• SOURCE RECORDS
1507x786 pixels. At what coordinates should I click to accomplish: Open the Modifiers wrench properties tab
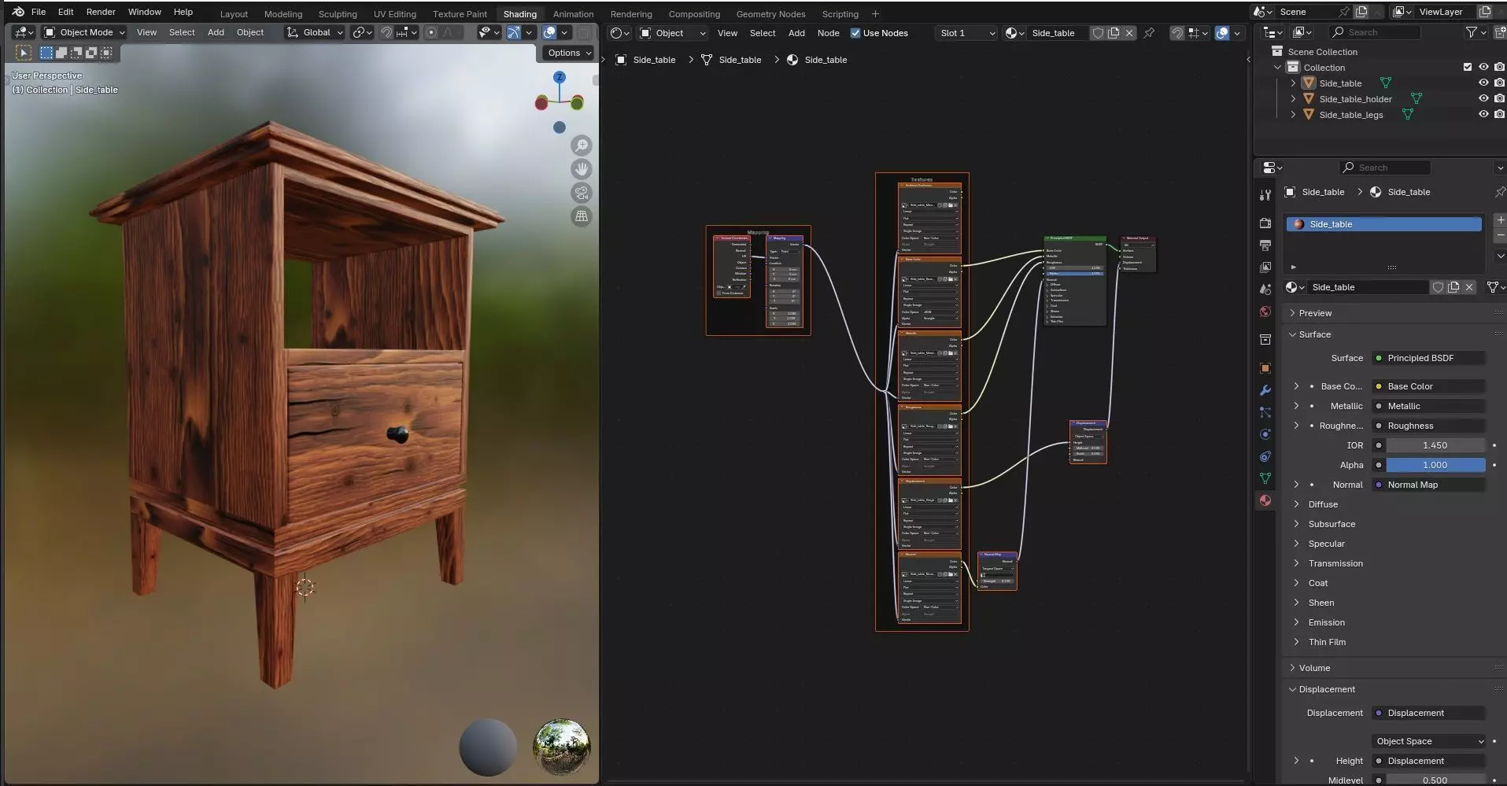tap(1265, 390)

--

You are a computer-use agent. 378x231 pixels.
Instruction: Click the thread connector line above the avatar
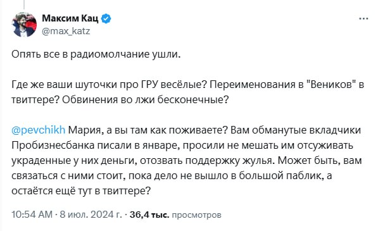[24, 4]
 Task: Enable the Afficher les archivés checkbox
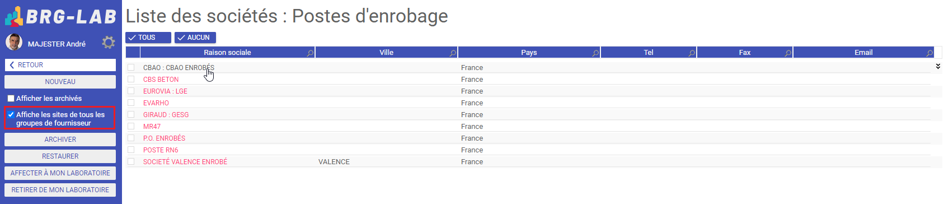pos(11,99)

...

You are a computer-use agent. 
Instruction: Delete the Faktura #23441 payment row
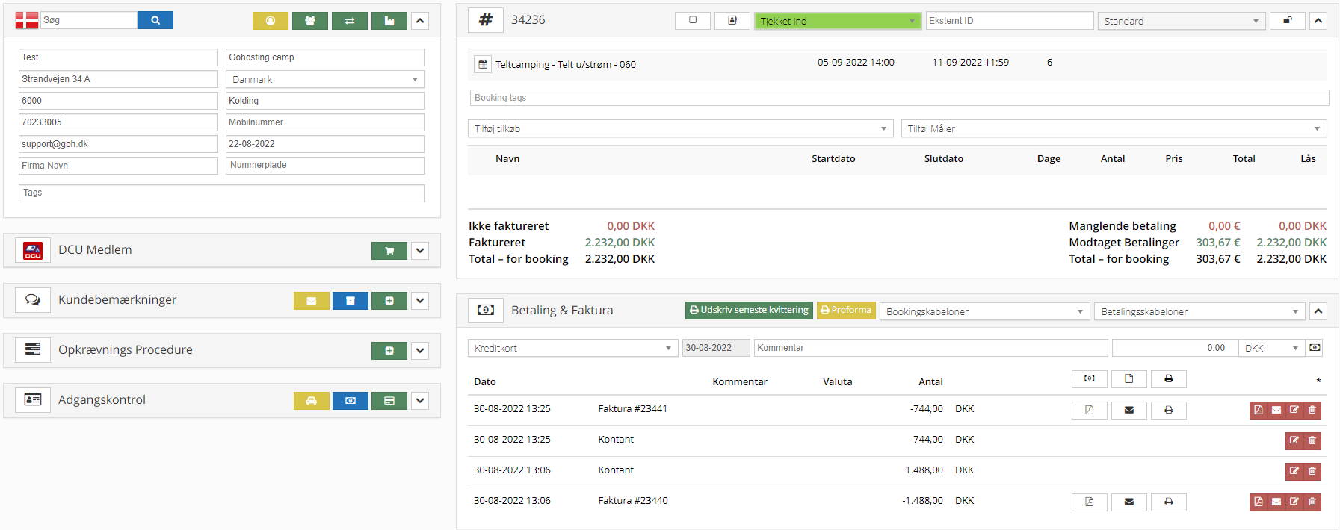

• ABOUT THIS EXERCISE
In the entries above, which lines hold the string "agent"? Report all of them.

• YOUR SOLUTION
You are a computer-use agent. 378x231 pixels.
You are a computer-use agent. 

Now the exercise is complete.